Cornell University, Ithaca, NY, USA
Laboratory Website: https://mbg.cornell.edu/people/mariana-wolfner/
Mariana Federica Wolfner is Cornell University’s Goldwin Smith Professor of Molecular Biology and Genetics. Her lab is interested in the actions and evolution of the molecules, genes, and physiology that underlie fertility. She and her mentees and collaborators have dissected how males, via their seminal proteins, actively modulate the physiology and behavior of mated female Diptera, with impacts on the evolution of those traits. Her lab and collaborators also uncovered molecular mechanisms that ‘activate’ Drosophila eggs to initiate embryogenesis. Mariana, a Fellow of the American Association for the Advancement of Science, was recently honored to receive the 2018 GSA Medal from the Genetics Society of America and the 2017 Recognition Award in Insect Physiology, Biochemistry and Toxicology from the Entomological Society of America.
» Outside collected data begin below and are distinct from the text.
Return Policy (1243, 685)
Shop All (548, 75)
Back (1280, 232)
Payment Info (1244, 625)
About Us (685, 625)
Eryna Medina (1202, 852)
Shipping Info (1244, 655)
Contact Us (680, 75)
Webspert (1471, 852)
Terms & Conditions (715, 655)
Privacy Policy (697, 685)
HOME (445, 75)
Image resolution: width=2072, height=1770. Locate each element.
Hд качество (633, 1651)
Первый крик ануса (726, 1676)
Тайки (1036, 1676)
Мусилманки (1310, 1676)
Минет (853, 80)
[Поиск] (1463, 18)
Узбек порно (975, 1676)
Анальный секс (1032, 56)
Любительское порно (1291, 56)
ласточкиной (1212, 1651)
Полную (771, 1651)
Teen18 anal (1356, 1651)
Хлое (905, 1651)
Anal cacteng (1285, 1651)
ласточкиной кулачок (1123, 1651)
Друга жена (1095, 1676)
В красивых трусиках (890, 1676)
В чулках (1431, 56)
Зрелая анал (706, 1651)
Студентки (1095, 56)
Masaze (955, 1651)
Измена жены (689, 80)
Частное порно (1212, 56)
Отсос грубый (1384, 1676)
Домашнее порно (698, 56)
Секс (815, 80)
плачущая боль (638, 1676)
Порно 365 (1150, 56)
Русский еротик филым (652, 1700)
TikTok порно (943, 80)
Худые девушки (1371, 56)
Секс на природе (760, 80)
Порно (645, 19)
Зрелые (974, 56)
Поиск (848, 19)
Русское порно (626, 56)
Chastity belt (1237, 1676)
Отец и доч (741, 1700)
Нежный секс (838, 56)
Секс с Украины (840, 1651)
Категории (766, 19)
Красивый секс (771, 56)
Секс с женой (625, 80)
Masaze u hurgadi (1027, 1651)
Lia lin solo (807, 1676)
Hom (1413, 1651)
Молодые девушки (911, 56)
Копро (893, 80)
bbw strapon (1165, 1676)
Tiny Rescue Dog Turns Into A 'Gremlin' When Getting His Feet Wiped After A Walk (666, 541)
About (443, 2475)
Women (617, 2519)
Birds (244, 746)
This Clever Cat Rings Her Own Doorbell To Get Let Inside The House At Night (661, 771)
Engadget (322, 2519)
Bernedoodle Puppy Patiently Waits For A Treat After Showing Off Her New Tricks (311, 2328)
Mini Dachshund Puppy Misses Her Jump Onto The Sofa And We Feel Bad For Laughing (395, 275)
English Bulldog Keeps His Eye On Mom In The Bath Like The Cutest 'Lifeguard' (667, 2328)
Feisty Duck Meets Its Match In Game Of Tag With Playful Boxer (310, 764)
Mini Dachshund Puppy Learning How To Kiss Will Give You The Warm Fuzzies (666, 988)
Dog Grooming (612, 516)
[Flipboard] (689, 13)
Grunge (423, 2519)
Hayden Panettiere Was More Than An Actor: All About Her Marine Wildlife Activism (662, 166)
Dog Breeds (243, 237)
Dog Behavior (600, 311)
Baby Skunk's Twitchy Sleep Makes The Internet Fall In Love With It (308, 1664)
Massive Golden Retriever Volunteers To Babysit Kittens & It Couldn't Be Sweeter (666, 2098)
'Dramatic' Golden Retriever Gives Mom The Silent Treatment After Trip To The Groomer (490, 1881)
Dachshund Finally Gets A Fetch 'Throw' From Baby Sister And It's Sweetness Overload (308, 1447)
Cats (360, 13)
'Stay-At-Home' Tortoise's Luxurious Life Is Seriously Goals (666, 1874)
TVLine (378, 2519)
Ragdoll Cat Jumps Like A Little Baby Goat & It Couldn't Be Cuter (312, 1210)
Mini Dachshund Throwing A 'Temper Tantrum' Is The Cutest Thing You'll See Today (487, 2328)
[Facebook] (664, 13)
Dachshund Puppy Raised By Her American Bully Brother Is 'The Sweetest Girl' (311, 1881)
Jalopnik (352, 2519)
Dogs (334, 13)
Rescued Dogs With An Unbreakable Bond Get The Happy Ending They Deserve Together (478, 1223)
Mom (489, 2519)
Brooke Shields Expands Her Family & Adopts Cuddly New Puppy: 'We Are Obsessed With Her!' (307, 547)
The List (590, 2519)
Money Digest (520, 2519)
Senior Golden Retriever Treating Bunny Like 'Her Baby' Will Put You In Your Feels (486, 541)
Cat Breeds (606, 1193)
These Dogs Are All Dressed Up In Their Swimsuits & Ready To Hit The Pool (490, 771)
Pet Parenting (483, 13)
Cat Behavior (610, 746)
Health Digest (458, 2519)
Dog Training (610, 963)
Janelia Research Campus, Howard Hughes Medical Institute, Ashburn, USA
Laboratory Website: https://www.janelia.org/lab/zlatic-lab
How is sensory information processed by neural circuits and used to select specific motor outputs? How are these functions of neural circuits encoded in the genome? These are the basic questions motivating our research. We address these questions by studying Drosophila larvae that is capable of complex behavior and yet simple enough to allow systematic genetic manipulation of all parts of the neural circuitry.